Surely by that reckoning they shouldn't allow any metals or plastics on board either?
They tend to turn into a liquid when you apply heat...
 
Yep, the same. Despite them being a locking blade they are fine. Knob of butter for my morning toast, omg a butter bomber!

The best way to get a jar of jam or a yogurt through our security is to put a bottle of water at the top of your bag. They see it on the screen, ask to search your bag and get all pleased with themselves taking away a bottle of tap water, leaving the rest of your breakfast alone ;)

One of my collegues had feta cheese taken away from him which sparked an argument on liquids for quite a while. Apparently if you melt it it become a liquid was the argument for taking it off him.

Haha may have to try that!

As for the feta.. That's just bloody stupid. Unfortunately 95% of the security staff I have come across really are jobsworths.

Actually talking of the yank security, I was talking to a captain a little while back that had just returned from Chicago and nearly had something taken off him, I can't remember what it was exactly, but it was something he'd bought from a gardening shop in the states. They said he wasn't allowed it in case he hit the pax with it... After much laughing and speaking to someone higher up he was allowed it.
 
Surely by that reckoning they shouldn't allow any metals or plastics on board either?
They tend to turn into a liquid when you apply heat...
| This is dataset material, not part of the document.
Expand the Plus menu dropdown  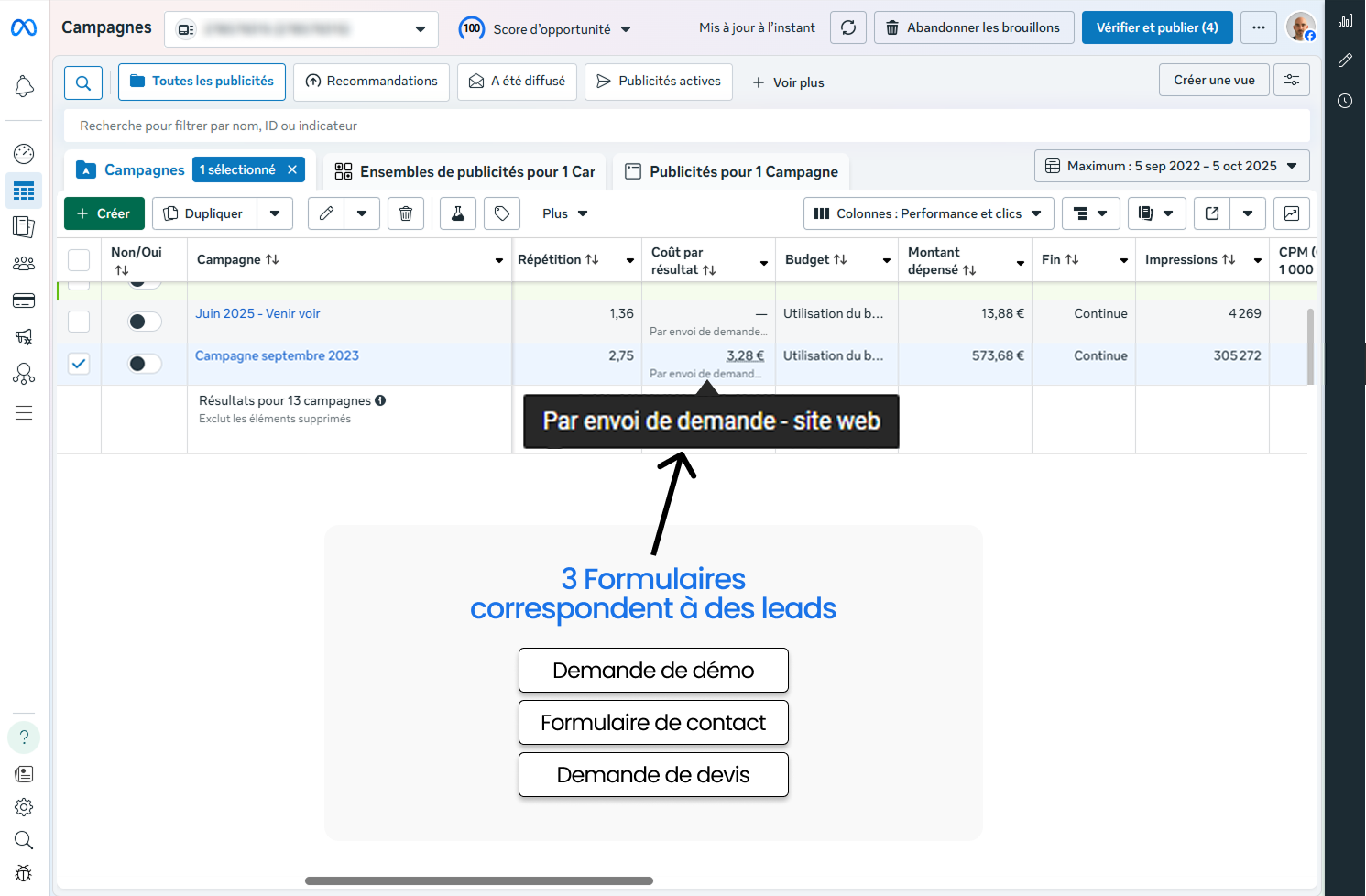click(x=564, y=213)
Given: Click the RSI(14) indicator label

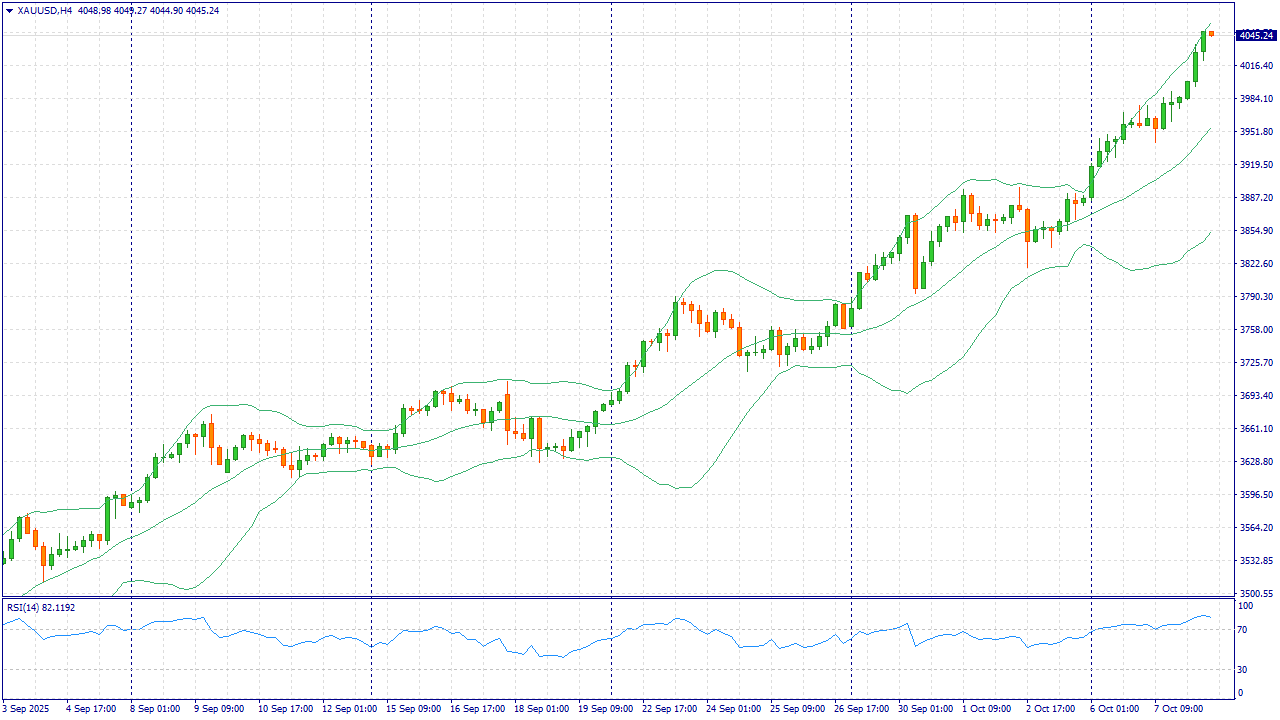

Yep that's the row people regularly have with them. They then take the stance that you had best shut up or they will take those other items that can be melted down.

Some are ok but the majority are thugs or jobsworths as Justin says. Especially when you have clearance anyway and get easily drive off site and bring stuff in with a van.

I've driven off site to pick up aircraft parts before, one item the box was the size of an arm chair. Obviously it wouldn't go through the scanner and all I was asked was "whats in the box".

Aircraft spares

"ok then"

Random crate which they can't be bothered to open, fine.

Muller fruit corner, kabooooooom.



Actually talking of the yank security, I was talking to a captain a little while back that had just returned from Chicago and nearly had something taken off him, I can't remember what it was exactly, but it was something he'd bought from a gardening shop in the states. They said he wasn't allowed it in case he hit the pax with it... After much laughing and speaking to someone higher up he was allowed it.

Yeah there was one in chirp recently where they wouldn't let the captain take his sure deodrant stick on, because it can be melted down. Quite what the captain was going to do with a pool of melted deodrant is anyones guess when he has a few hundred tonnes at his disposal to pile into something should he have a moment of durka durka.
 
Especially when you have clearance anyway and get easily drive off site and bring stuff in with a van.

Such as the nightshifts kebab run :o

I'm surprised they aren't bothered about making a bomb from the chilli sauce or rubbing it in peoples eyes. Actually a lot of the guys go to a chicken place and get those little tubs of Baked Beans and haven't had a problem. I guess it's down to how hungry the security staff are.